Autre pudeur particulière chez moi : je déteste qu’on me voit dans la salle de bain. J’ai déjà parlé de la douche : avec mon petit ami, oui, sinon, on me regarde pas me laver. Je n’aime pas qu’on me regarde quand je me lave la figure ou les dents, je n’apprécie pas forcément qu’on me voit en train de me maquiller. Peut-être est-ce de la pudeur ou alors de l’égoïsme. J’aime me maquiller, c’est un moment rien qu’à moi donc qu’on me laisse tranquille. D’un autre côté, je ne trouve rien de moins sensuel que ces moments d’hygiène indispensables. C’est comme une belle maison, quelque part : c’est agréable de la regarder mais se passionnerait-on de voir une personne la nettoyer pour qu’on puisse la voir sous son meilleur jour ? Non, je crois pas.
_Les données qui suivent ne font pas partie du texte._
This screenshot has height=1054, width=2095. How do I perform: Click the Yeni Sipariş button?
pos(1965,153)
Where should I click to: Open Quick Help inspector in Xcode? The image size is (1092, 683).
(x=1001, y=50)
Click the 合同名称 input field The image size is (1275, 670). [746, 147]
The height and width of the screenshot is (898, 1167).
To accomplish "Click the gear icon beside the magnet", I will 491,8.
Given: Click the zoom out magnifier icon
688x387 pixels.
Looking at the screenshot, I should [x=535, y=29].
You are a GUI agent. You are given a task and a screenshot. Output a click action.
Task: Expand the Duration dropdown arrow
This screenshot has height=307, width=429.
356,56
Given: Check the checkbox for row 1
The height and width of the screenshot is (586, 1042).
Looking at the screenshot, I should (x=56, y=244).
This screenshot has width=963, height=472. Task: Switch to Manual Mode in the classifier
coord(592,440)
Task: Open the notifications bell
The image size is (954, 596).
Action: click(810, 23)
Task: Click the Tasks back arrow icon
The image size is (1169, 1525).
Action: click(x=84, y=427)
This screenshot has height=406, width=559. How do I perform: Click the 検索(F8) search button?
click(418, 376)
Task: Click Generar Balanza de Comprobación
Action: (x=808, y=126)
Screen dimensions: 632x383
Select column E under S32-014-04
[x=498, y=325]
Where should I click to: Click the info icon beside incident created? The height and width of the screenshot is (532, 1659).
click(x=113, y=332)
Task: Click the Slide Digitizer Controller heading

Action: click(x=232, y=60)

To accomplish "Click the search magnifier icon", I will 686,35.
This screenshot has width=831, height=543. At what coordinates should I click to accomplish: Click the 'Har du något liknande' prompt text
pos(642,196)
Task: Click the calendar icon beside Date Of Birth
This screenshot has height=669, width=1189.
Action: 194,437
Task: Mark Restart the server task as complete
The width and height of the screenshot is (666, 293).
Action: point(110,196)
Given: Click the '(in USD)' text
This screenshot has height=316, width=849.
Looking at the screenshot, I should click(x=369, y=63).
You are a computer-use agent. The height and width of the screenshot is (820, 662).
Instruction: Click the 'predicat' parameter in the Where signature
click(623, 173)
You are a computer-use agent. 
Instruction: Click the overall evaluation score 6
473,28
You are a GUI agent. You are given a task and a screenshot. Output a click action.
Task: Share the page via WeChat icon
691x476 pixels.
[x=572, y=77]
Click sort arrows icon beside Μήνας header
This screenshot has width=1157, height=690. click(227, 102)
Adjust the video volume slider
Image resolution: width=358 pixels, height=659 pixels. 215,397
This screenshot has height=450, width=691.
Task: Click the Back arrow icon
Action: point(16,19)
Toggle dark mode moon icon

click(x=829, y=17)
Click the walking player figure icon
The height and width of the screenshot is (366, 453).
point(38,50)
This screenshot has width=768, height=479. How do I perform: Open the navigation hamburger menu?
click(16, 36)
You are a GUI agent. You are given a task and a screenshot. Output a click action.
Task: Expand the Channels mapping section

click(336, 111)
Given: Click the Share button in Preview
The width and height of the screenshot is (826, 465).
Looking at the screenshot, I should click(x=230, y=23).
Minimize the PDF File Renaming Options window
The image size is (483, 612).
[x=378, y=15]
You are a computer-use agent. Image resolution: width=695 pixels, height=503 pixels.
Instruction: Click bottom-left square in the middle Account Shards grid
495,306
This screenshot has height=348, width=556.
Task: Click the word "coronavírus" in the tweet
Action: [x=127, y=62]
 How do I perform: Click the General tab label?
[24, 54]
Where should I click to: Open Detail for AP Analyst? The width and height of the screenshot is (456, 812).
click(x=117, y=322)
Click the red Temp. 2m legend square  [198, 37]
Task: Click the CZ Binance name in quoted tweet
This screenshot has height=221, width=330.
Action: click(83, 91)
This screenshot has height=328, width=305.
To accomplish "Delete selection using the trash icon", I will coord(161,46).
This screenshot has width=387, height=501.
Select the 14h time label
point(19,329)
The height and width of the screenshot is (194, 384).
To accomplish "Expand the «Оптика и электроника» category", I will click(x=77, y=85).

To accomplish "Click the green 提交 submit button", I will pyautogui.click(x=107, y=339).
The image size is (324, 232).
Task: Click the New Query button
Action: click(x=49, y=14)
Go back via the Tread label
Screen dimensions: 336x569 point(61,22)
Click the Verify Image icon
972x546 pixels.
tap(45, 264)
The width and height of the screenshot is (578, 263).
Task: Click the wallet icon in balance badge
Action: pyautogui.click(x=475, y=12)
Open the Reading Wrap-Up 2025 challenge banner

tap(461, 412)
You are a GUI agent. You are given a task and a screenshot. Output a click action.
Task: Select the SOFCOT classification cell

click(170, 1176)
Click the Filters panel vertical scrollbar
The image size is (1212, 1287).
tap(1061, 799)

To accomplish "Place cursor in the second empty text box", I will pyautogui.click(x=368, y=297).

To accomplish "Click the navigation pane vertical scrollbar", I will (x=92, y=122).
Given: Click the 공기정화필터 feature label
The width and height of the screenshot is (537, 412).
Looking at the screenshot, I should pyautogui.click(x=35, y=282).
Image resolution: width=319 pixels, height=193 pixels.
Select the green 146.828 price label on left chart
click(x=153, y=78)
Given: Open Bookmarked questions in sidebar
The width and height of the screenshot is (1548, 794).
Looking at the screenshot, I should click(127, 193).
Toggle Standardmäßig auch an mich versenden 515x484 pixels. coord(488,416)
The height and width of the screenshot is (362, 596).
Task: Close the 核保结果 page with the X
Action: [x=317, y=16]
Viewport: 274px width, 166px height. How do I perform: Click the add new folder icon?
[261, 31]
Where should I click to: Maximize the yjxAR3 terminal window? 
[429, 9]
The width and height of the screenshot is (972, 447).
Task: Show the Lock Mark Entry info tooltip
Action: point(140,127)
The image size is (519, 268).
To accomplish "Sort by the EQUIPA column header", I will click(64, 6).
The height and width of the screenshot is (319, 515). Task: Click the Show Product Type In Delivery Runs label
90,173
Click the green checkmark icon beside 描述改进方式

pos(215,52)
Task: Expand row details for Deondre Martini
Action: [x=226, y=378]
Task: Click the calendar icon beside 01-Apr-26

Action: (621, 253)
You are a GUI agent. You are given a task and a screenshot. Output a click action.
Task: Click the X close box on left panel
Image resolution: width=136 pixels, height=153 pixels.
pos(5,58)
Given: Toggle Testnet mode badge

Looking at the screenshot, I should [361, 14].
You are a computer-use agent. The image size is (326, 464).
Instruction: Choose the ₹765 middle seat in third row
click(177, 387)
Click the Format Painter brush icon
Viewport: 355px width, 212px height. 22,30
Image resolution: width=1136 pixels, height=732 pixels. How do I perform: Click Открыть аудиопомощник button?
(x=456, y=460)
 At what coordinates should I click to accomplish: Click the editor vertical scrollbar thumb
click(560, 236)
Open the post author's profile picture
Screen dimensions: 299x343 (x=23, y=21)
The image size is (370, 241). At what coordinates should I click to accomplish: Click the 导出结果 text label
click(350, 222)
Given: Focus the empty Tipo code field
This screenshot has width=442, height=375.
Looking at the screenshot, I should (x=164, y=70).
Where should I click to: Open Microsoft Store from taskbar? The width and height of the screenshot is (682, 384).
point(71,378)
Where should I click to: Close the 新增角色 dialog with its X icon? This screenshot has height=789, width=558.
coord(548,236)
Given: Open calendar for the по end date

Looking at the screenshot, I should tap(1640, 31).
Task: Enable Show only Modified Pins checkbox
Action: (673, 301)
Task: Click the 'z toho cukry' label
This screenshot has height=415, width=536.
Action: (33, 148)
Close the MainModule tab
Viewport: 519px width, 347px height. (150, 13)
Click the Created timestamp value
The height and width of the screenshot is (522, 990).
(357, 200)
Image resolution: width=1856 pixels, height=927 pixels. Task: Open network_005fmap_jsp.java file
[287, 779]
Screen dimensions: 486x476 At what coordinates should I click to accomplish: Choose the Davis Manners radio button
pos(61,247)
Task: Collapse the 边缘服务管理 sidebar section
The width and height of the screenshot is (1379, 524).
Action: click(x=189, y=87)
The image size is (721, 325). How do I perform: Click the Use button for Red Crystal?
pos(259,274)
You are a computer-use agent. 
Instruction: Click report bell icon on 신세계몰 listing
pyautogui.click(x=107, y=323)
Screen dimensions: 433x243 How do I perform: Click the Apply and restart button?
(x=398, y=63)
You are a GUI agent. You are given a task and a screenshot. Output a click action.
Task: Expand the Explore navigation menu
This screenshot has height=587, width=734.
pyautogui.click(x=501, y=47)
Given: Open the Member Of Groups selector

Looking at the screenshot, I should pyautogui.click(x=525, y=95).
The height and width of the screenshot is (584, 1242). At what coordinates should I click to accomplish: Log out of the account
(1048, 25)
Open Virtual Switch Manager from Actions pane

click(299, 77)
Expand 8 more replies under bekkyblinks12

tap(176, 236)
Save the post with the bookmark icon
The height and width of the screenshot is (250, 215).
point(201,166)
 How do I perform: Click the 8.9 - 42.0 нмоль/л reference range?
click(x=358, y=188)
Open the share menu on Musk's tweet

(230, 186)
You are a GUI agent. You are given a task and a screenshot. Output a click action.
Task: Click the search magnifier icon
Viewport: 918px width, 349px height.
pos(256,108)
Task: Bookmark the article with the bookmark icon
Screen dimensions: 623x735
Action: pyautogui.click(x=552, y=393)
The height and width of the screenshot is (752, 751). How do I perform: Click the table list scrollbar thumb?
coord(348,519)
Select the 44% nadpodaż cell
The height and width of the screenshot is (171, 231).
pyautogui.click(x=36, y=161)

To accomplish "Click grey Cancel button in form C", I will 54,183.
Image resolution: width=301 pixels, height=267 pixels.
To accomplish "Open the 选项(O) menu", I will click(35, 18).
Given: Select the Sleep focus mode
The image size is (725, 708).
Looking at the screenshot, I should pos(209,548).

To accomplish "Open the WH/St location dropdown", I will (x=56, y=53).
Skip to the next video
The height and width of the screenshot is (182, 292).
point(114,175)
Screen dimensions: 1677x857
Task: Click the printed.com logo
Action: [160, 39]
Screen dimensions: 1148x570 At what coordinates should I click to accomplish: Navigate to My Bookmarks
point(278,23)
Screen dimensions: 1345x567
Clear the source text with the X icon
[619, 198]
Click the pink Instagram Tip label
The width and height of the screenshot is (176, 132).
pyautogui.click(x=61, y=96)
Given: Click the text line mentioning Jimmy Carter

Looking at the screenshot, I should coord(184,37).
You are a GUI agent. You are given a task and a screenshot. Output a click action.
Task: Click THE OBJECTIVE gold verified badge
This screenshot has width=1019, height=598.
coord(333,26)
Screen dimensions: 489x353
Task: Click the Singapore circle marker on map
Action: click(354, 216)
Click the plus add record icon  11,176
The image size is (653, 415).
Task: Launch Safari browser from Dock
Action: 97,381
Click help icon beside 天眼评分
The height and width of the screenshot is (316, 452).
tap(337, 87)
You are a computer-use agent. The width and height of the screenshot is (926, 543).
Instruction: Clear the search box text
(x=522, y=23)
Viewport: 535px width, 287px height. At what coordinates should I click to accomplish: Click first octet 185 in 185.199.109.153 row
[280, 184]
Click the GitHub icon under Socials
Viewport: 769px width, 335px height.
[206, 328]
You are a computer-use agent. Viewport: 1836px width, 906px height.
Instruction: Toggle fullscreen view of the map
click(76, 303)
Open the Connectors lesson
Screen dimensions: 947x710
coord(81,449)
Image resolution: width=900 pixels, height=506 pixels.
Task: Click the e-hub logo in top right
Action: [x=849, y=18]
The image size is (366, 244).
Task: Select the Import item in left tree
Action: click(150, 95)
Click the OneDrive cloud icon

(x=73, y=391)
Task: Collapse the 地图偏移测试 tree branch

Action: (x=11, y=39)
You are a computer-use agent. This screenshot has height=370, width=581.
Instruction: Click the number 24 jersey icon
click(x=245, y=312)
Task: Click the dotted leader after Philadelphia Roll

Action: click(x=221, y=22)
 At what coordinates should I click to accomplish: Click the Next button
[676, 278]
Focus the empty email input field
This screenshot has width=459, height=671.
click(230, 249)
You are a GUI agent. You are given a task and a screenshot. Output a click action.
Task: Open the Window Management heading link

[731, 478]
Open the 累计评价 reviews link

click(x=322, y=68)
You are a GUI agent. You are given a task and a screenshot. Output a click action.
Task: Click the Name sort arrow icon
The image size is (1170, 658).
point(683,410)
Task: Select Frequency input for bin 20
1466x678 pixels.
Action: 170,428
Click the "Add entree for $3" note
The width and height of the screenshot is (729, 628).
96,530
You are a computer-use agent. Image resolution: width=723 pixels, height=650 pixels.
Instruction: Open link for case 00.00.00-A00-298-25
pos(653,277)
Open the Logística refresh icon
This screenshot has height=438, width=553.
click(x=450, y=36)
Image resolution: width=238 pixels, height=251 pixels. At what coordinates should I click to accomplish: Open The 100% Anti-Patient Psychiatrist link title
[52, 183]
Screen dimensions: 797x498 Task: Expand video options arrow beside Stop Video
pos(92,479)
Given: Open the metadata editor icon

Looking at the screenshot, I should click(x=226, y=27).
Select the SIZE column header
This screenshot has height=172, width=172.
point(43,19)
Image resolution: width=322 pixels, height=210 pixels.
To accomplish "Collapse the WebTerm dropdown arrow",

Le pire du pire : mes besoins naturels. Je suis EXTREMEMENT pudique à ce sujet. Je n’aime pas que quelqu’un, y compris mon petit ami, soit dans la même pièce que moi quand je m’abandonne à ce besoin naturel et je n’aime pas qu’on m’entende non plus (et je n’aime pas entendre, ça me gêne). Ca, ce doit être un truc de filles parce que les mecs, y en a plein qui pissent joyeusement dans la rue, par exemple. A l’époque où j’étais avec Guillaume Ier, ça le gênait pas de venir pisser à côté de moi pendant que je me maquillais, ce qui m’énervait au plus haut point : il peut pas attendre que j’ai fini ?

 

Bref, je pense ne pas être particulièrement pudique mais y a quand même quelques bornes que je m’impose. Je ne comprends pas l’intérêt de se foutre à poil au milieu d’une boîte sous les regards indifférents des mecs (scène vue dans Paris Dernière). Je ne comprends pas l’intérêt de mettre sur le net des photos de moi à poil (j’en ai pas, remarque). Je préfère garder l’essentiel pour les hommes qui partagent ma couche.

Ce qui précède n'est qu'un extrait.